The lecture series, led by Clark staff, is a complement to the fall exhibition Steps off the Beaten Path: Nineteenth-Century Photographs of Rome and Its Environs. Registration is not required but can be made by calling 413-458-0489. Cost is $8 per class ($5 for members and free of charge for college students).

Rome has remained a center of the European art world for many centuries. Celebrated for its great monuments, works of art, and incomparable scenery, the Eternal City was an essential component of an artist's education, as well as for the worldly "grand tourist." In this lecture, Clark senior curator Richard Rand explores the myriad ways foreign artists responded to Rome by discussing three great paintings from the seventeenth, eighteenth, and nineteenth centuries: Portrait of Juan de Pareja (1650, Metropolitan Museum of Art, New York) by the Spanish painter Diego Velazquez; The Oath of the Horatii (1784/85, Musée du Louvre, Paris) by the French painter Jacques-Louis David; and Rome from the Vatican (1820, Tate, London) by J.M.W. Turner.

Technical innovations, artistic daring, and shifting socio-political circumstances led to a dramatic change in the photography of Rome in the late nineteenth century. Photographers of the Eternal City began to capture everyday scenes alongside ancient ruins, Baroque churches, and backstreets, all of which industrialization was rapidly transforming. Through the 100 images in Steps off the Beaten Path, viewers today can step into a Rome that was about to step out of the pre-industrial age. The exhibition is on view at the Clark through January 3, 2010.

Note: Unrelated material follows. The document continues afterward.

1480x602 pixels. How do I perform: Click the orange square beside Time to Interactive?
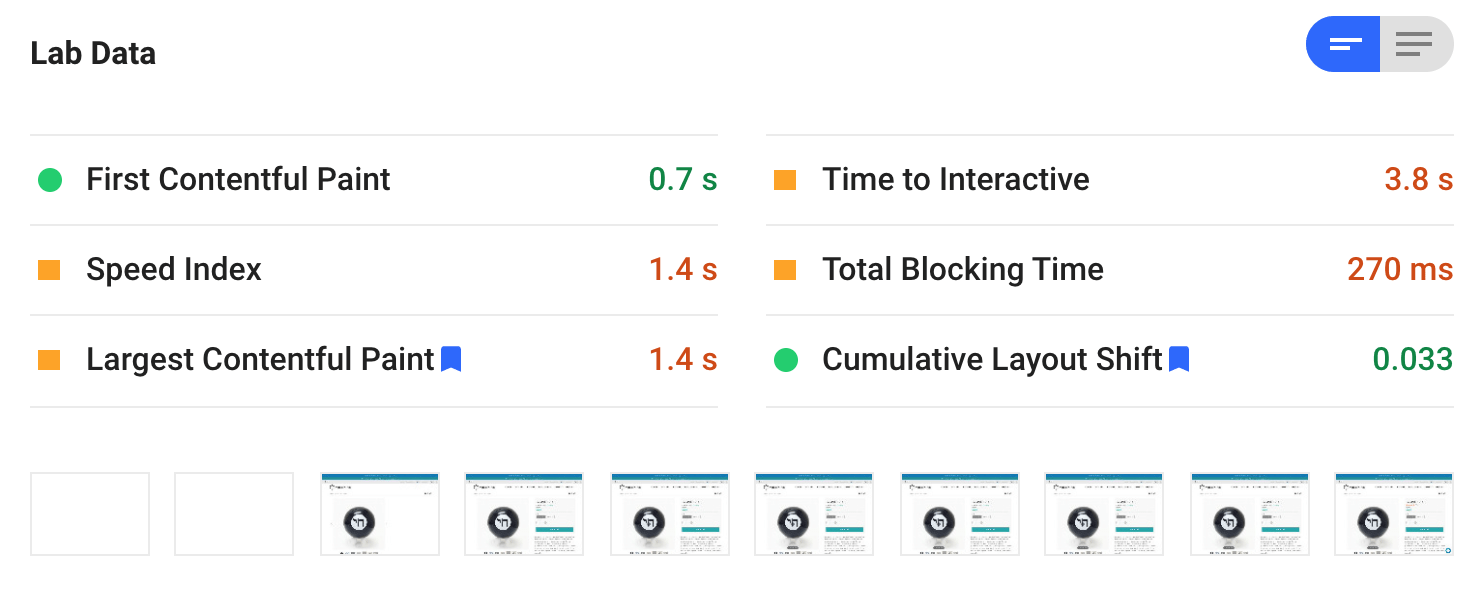(x=785, y=180)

The Clark is located at 225 South Street in Williamstown, Massachusetts. The galleries are open Tuesday through Sunday, 10 am to 5 pm (open daily in July and August). Admission is free November through May. Admission June 1 through October 31 is $12.50 for adults, free for children 18 and younger, members, and students with valid ID. For more information, call 413-458-2303 or visit clarkart.edu.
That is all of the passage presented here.